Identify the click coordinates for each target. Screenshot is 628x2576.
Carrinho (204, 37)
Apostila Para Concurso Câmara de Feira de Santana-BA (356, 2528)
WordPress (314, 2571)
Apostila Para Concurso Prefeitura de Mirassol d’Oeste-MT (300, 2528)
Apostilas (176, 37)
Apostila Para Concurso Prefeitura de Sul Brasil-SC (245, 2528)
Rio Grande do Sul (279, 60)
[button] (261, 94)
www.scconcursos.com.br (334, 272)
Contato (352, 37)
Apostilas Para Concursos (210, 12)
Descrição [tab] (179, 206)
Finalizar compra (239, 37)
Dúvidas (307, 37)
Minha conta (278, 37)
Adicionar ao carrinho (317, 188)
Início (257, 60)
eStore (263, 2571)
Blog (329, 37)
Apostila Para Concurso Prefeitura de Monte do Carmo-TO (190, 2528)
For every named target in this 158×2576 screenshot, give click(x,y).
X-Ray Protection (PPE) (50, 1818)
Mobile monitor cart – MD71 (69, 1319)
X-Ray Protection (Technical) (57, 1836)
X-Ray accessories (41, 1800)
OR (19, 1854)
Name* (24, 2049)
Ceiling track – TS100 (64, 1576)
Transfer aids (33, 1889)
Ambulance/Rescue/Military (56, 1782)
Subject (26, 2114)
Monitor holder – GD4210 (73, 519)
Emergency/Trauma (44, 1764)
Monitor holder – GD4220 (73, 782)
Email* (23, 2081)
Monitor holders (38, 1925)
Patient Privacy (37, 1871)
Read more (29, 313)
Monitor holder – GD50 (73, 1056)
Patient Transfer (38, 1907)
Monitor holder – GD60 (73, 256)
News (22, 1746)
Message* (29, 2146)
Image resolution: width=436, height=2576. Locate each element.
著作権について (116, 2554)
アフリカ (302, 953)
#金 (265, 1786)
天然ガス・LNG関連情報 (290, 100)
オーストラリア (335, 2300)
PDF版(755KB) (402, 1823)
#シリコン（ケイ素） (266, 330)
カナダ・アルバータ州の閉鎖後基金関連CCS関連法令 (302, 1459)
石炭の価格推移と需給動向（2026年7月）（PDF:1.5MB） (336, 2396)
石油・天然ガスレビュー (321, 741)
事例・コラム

- _Exercise requirements_
Print the entries once more, character for character.

- _Output below_
Identify the click coordinates for each target. Screenshot is 628x2576.
Carrinho (204, 37)
Apostila Para Concurso Câmara de Feira de Santana-BA (356, 2528)
WordPress (314, 2571)
Apostila Para Concurso Prefeitura de Mirassol d’Oeste-MT (300, 2528)
Apostilas (176, 37)
Apostila Para Concurso Prefeitura de Sul Brasil-SC (245, 2528)
Rio Grande do Sul (279, 60)
[button] (261, 94)
www.scconcursos.com.br (334, 272)
Contato (352, 37)
Apostilas Para Concursos (210, 12)
Descrição [tab] (179, 206)
Finalizar compra (239, 37)
Dúvidas (307, 37)
Minha conta (278, 37)
Adicionar ao carrinho (317, 188)
Início (257, 60)
eStore (263, 2571)
Blog (329, 37)
Apostila Para Concurso Prefeitura de Monte do Carmo-TO (190, 2528)
For every named target in this 158×2576 screenshot, give click(x,y).
X-Ray Protection (PPE) (50, 1818)
Mobile monitor cart – MD71 (69, 1319)
X-Ray Protection (Technical) (57, 1836)
X-Ray accessories (41, 1800)
OR (19, 1854)
Name* (24, 2049)
Ceiling track – TS100 (64, 1576)
Transfer aids (33, 1889)
Ambulance/Rescue/Military (56, 1782)
Subject (26, 2114)
Monitor holder – GD4210 (73, 519)
Emergency/Trauma (44, 1764)
Monitor holder – GD4220 (73, 782)
Email* (23, 2081)
Monitor holders (38, 1925)
Patient Privacy (37, 1871)
Read more (29, 313)
Monitor holder – GD50 (73, 1056)
Patient Transfer (38, 1907)
Monitor holder – GD60 (73, 256)
News (22, 1746)
Message* (29, 2146)
Image resolution: width=436, height=2576. Locate each element.
著作権について (116, 2554)
アフリカ (302, 953)
#金 (265, 1786)
天然ガス・LNG関連情報 (290, 100)
オーストラリア (335, 2300)
PDF版(755KB) (402, 1823)
#シリコン（ケイ素） (266, 330)
カナダ・アルバータ州の閉鎖後基金関連CCS関連法令 (302, 1459)
石炭の価格推移と需給動向（2026年7月）（PDF:1.5MB） (336, 2396)
石油・天然ガスレビュー (321, 741)
事例・コラム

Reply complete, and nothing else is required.